[Start of section]

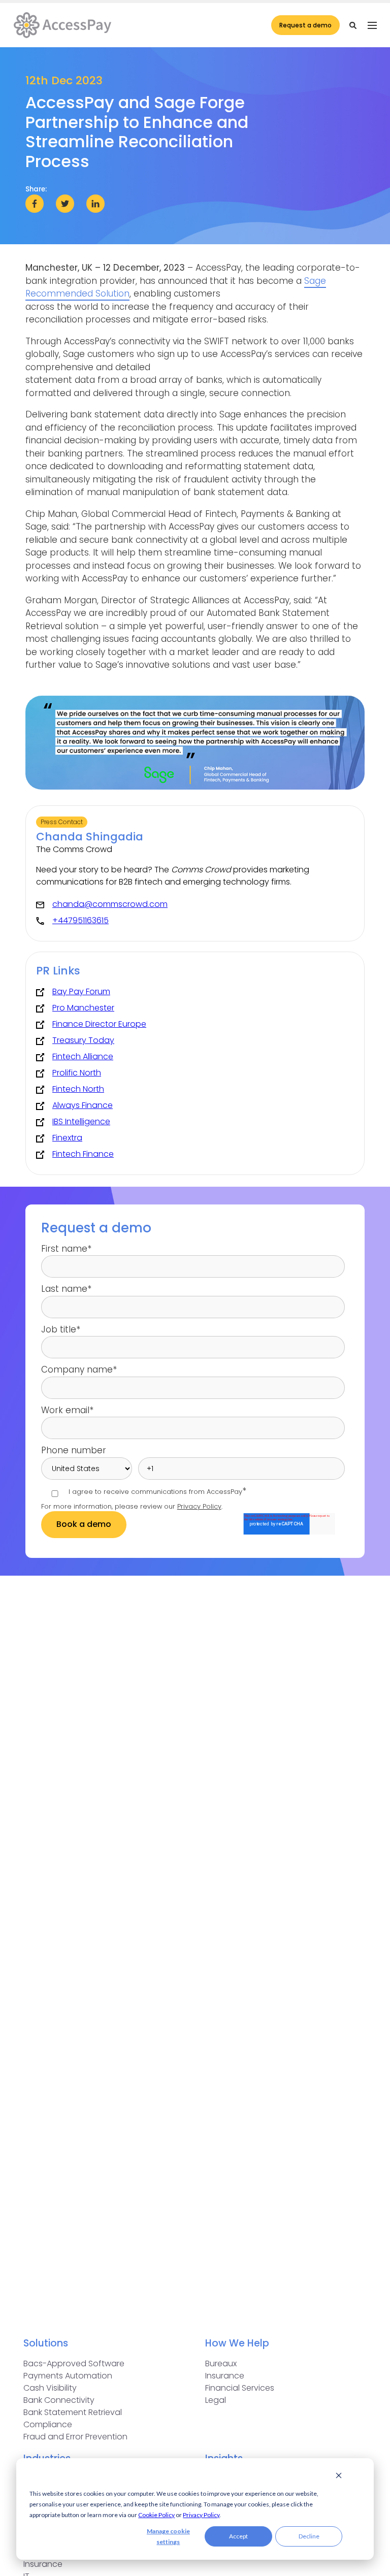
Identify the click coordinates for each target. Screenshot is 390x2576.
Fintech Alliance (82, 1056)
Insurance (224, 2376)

[End of section]
[Start of section]

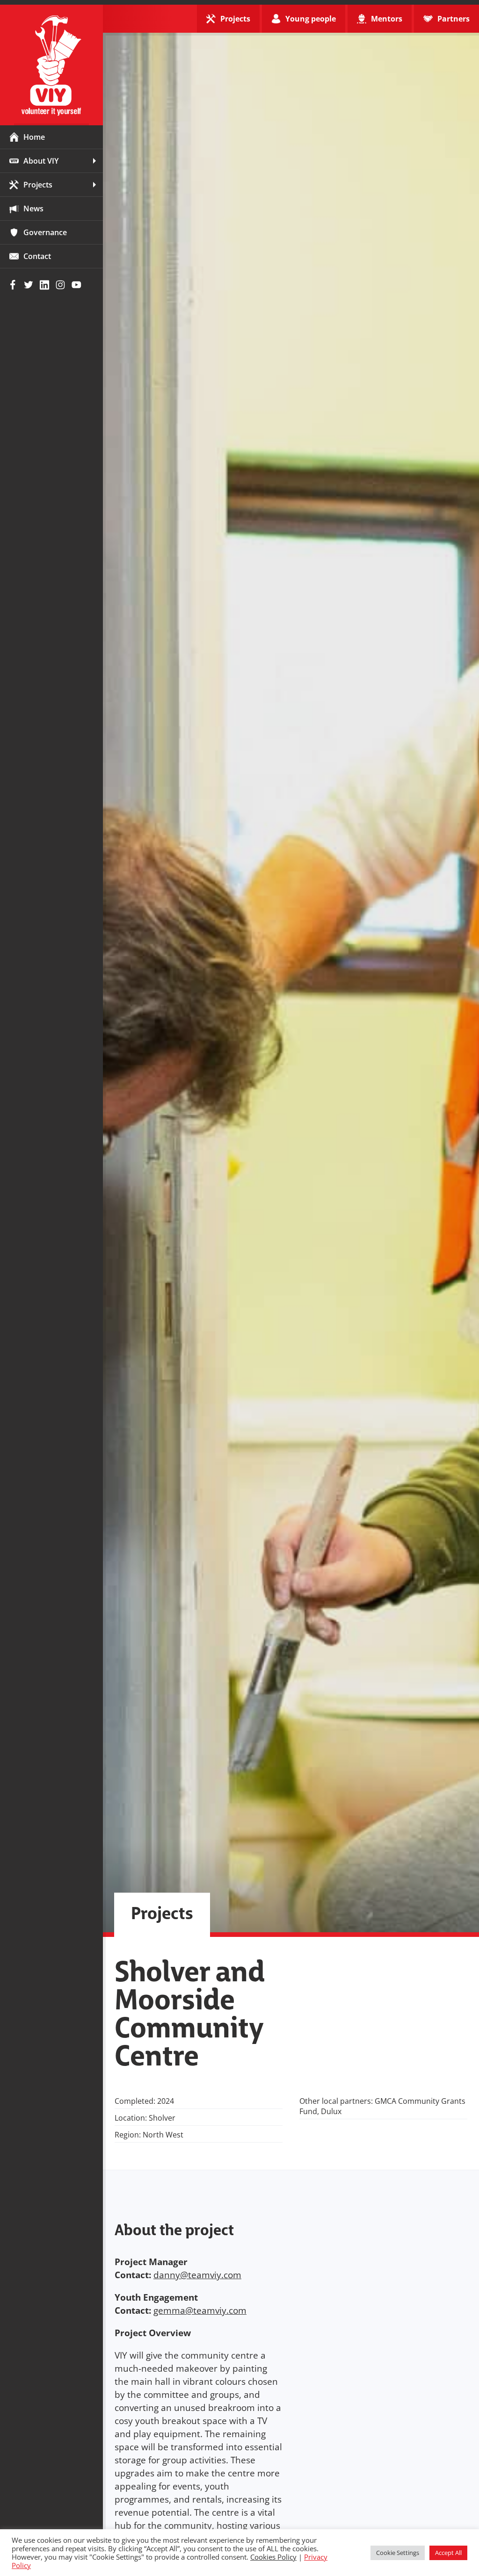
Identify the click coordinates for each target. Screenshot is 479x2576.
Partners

[End of section]
[Start of section]

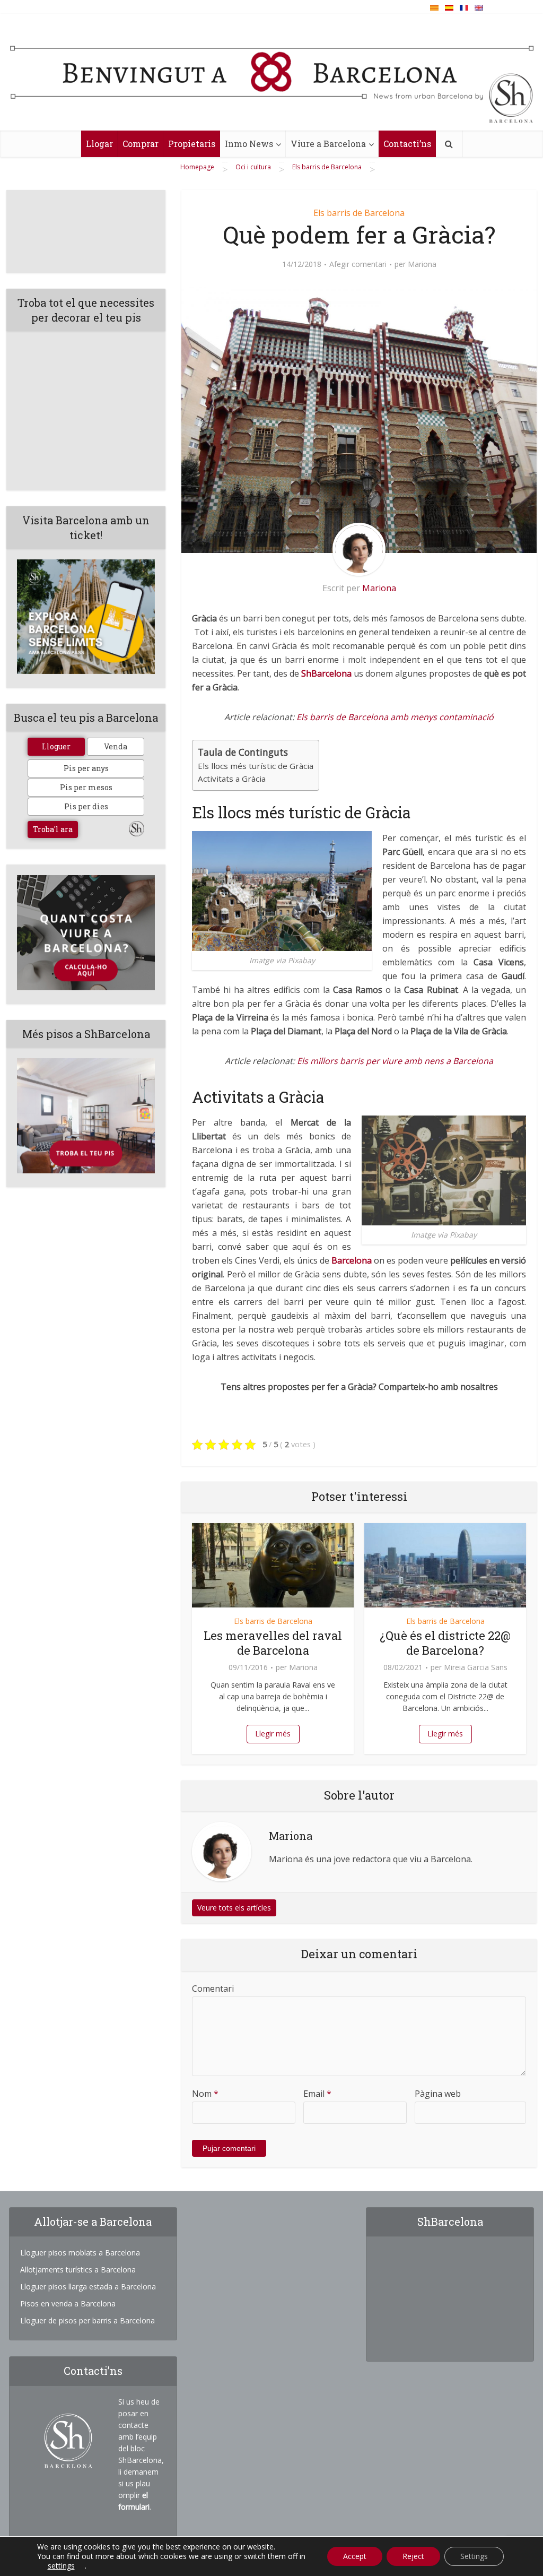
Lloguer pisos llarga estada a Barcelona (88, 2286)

[End of section]

# TASK BRIEF
Return each line of the data where the word "target" appears.

# OUTPUT FOR THIS EXERCISE
Identify the click coordinates for each target. Screenshot is 390x2576.
Identify the click coordinates for each target. Screenshot is 479x2576.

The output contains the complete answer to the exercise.